A recovering economy will unleash opportunities for investing in sectors that have performed badly during the pandemic. Examples are the retail, construction and tourism sectors. It is important, however, to look at the balance sheets of individual companies, because even in these cyclical sectors there are companies that will only recover very slowly, if at all.
Technological companies, which have benefited from their focus on online activities, will find less wind in their sails . However, the pandemic has accelerated the transition to the online economy.
Europe will also feel the impact of its Green Deal. Studies show that infrastructure, utility companies, transport, energy, real estate and the car industry are benefiting from a green wave of investment. This of course applies to industries that have in fact already implemented sustainable and/or climate-neutral business models.
THE RISKS IN 2021
The European Commission forecasts a contraction of 7.8% of real GDP for the eurozone this year, but a rebound of 4.2% for 2021. According to its calculations, the eurozone should return to pre-pandemic levels by the end of 2022. The greatest risk facing European and other stock markets is the possibility that beating the pandemic may take longer than expected.

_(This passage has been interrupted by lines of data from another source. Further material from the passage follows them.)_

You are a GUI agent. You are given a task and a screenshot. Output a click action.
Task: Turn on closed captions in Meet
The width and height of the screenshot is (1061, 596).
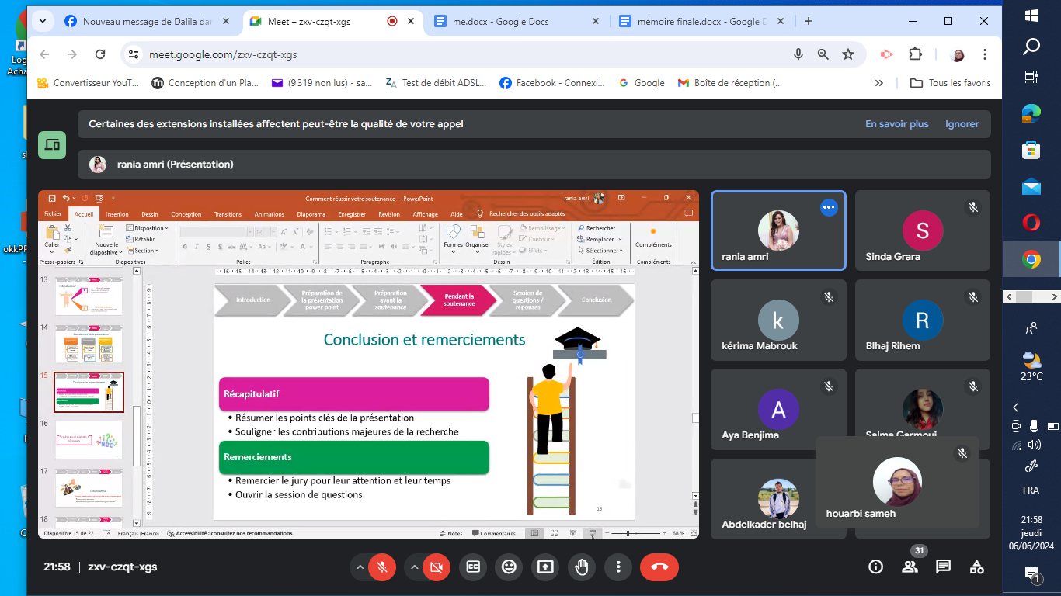click(x=472, y=567)
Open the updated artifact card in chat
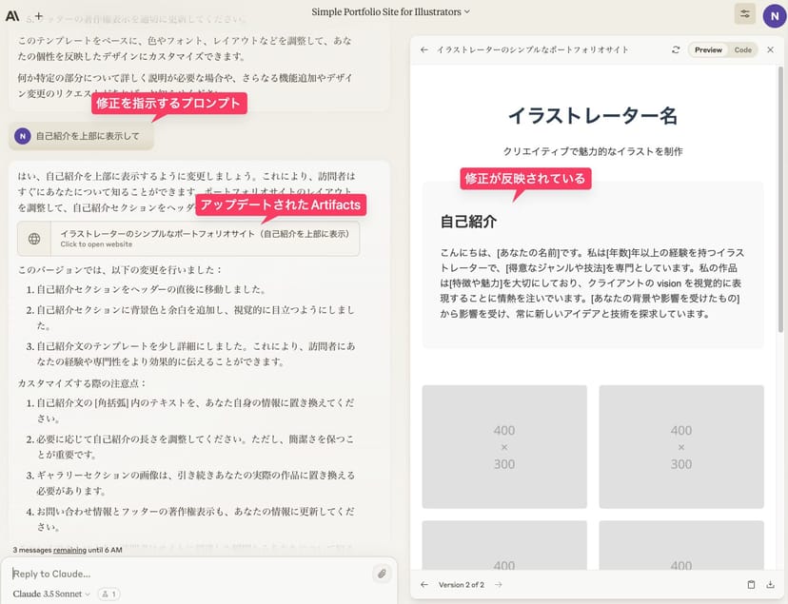788x604 pixels. [188, 239]
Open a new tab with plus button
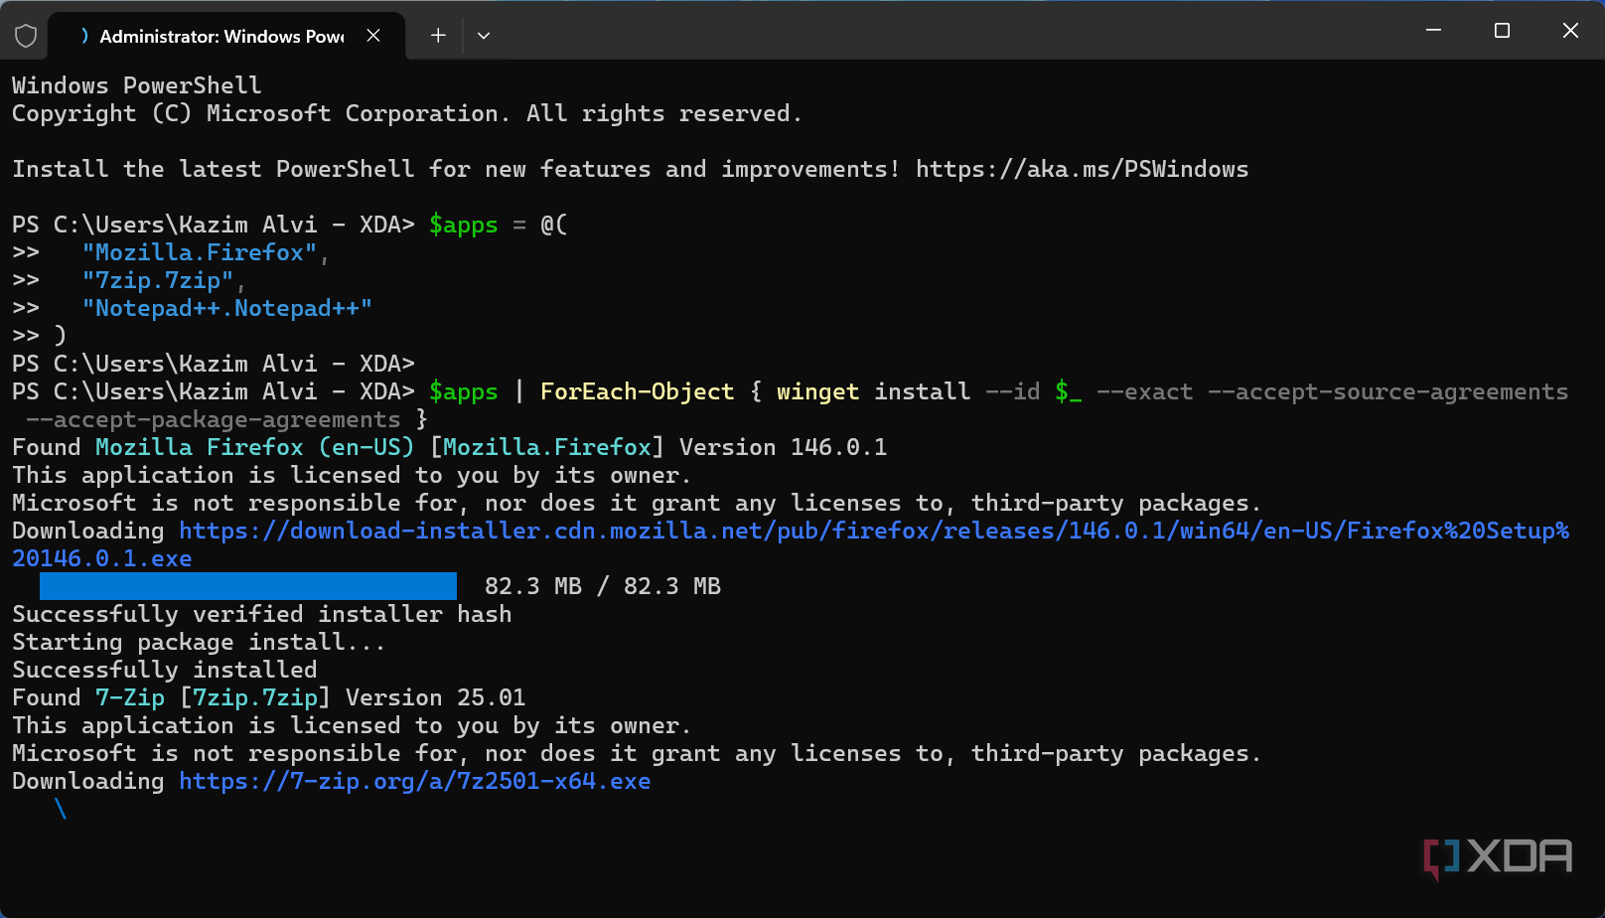 (438, 36)
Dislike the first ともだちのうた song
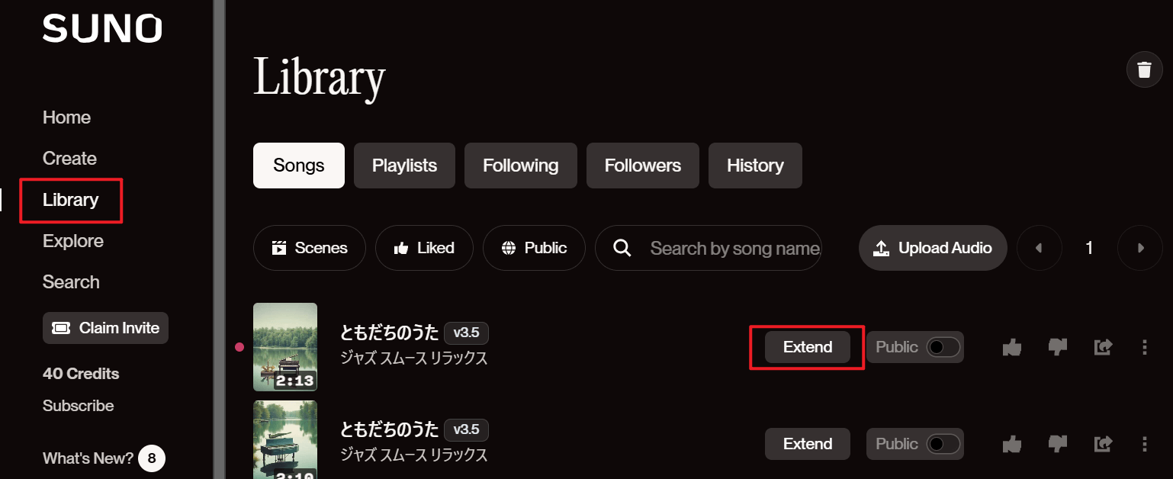 (x=1058, y=347)
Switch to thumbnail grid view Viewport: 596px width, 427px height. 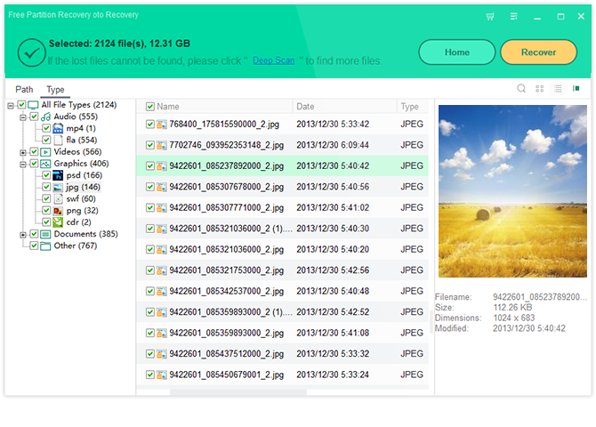pos(540,89)
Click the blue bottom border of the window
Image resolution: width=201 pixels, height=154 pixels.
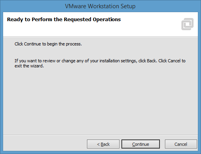pyautogui.click(x=100, y=152)
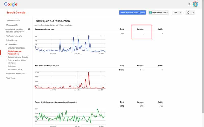The height and width of the screenshot is (127, 204).
Task: Open the property selector dropdown
Action: [159, 12]
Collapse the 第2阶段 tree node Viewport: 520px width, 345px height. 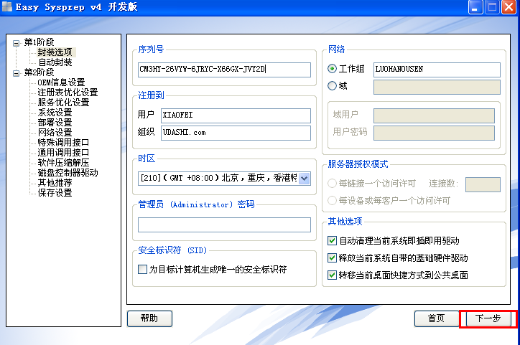(17, 72)

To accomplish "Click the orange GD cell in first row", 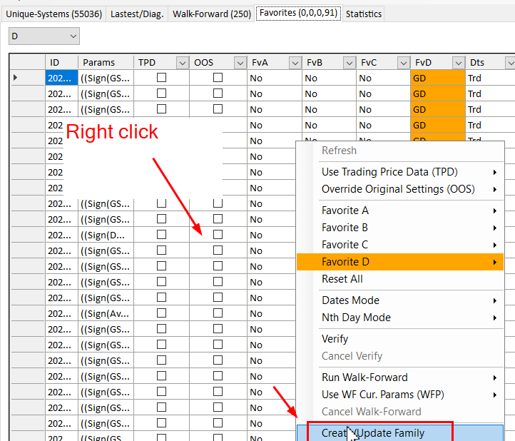I will 437,78.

Further harsh measures will effectively put the brakes on the expected economic recovery. That could usher in a new round of support measures by the ECB and European governments, providing renewed support for share and other equity prices.

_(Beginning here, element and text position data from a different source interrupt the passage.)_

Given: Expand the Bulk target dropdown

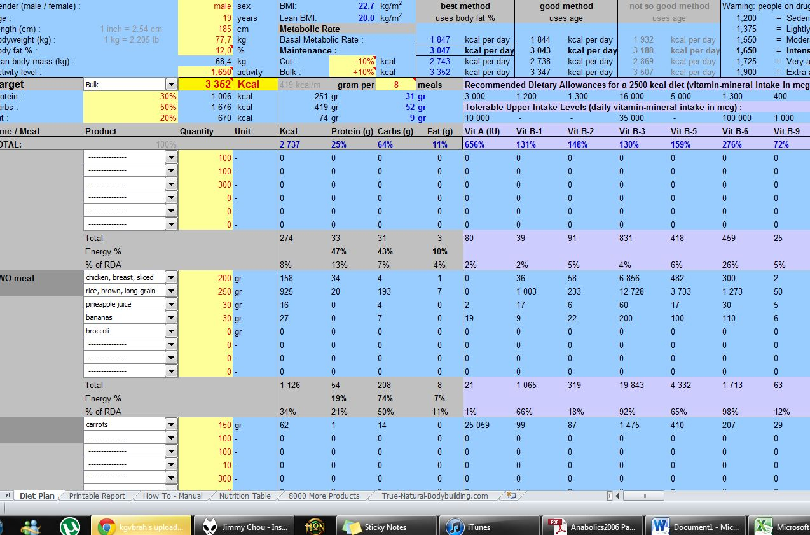Looking at the screenshot, I should 171,85.
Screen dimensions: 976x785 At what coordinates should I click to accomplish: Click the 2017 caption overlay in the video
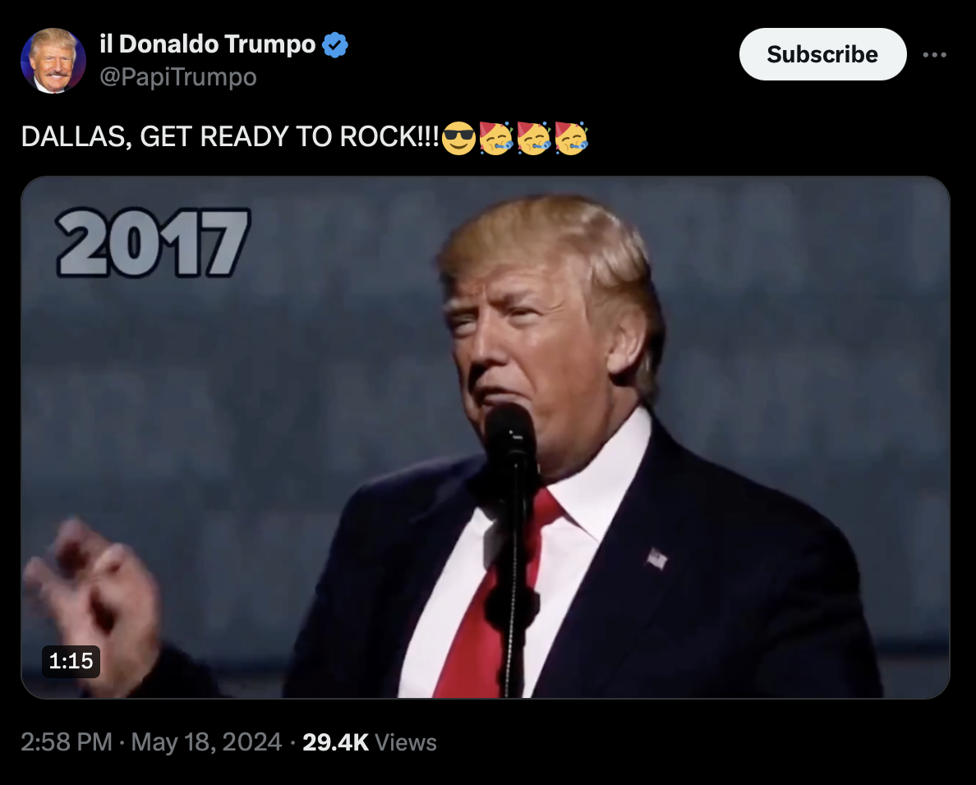tap(153, 242)
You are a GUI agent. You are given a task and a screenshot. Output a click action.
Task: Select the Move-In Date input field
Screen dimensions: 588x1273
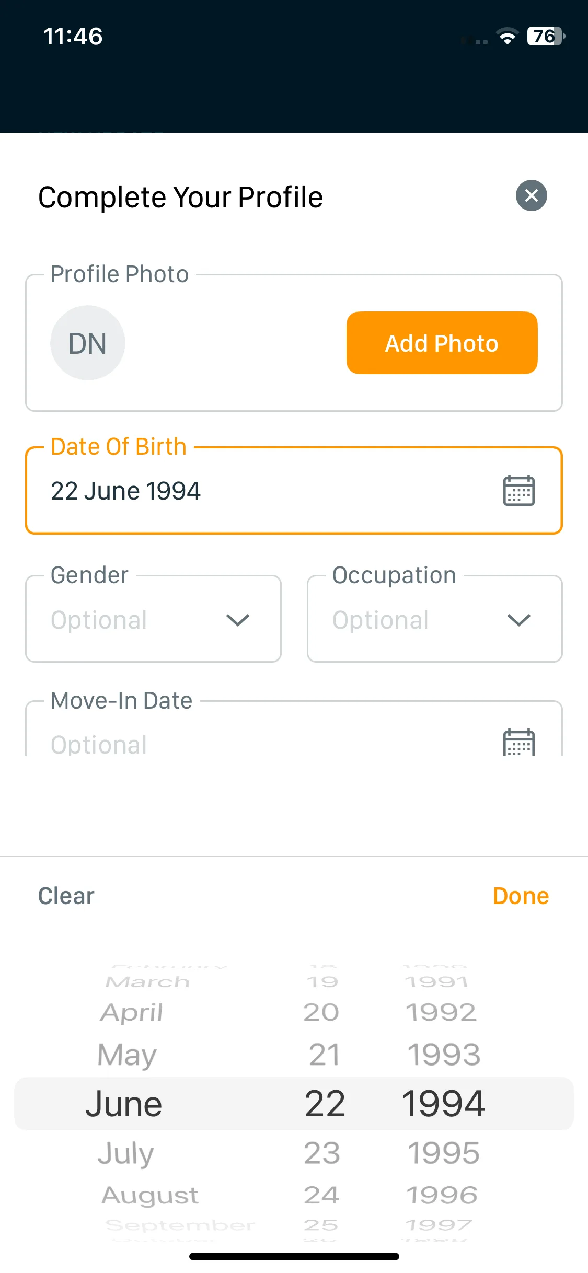294,728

If the recovery continues, then governments will phase out their fiscal support. That could pose serious problems for companies whose debt burden has ballooned during the pandemic, particularly if this is accompanied by a monetary policy that is also less rigorous. S&P Global Ratings expects a default rate of 8% for the European high yield market in 2021, which is a considerable increase over the current level (just under 5%). Finally, there is still Brexit.
The British departure from the European Union has been eclipsed by COVID-19 in this transitional year. The optimistic scenario is that the EU and the United Kingdom reach a last-minute agreement on the terms of their separation, which would be a boost to the markets. However, if the uncertainty lingers, then that would negatively impact European stock markets and primarily on the British pound.

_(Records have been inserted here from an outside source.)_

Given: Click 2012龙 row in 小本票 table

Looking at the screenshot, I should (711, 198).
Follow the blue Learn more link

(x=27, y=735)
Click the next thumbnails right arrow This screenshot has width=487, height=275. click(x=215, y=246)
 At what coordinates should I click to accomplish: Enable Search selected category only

LONG-TERM EFFECTS ON INVESTMENT PORTFOLIOS
Investors will continue to focus on monetary policy over the next few years. Every step towards tapering will have a negative impact.
On average, returns on shares are expected to be less high in the coming years. The dichotomy between companies that pursue sustainable policies and those that do not will also show more clearly in their returns. Regulations, an increasing emphasis on sustainability among institutional investors and unsustainable business models in sectors such as energy and the aircraft, manufacturing and car industries will take their toll. Investors will have to be aware not to invest in so-called stranded assets.
Eurozone Money Supply
Source: European Central Bank, 31 August 2020
The sea of liquidity now washing over the markets will ultimately exact a price. The ECB's balance sheet total has risen by almost 40 percent over the last year. The money supply has also increased considerably. In the long term, this could lead to rising inflation and interest rates.
Investors are in "risk-on" mode. European equities clearly have upward potential in 2021, given their relatively low value now. However, setbacks in the fight against COVID-19 could throw a spanner in the works. The risk in the mid-term is that central banks withdraw their support. That would probably go hand in hand with rising inflation. The growing importance of ESG will continue to be a trump card for European shares in the future.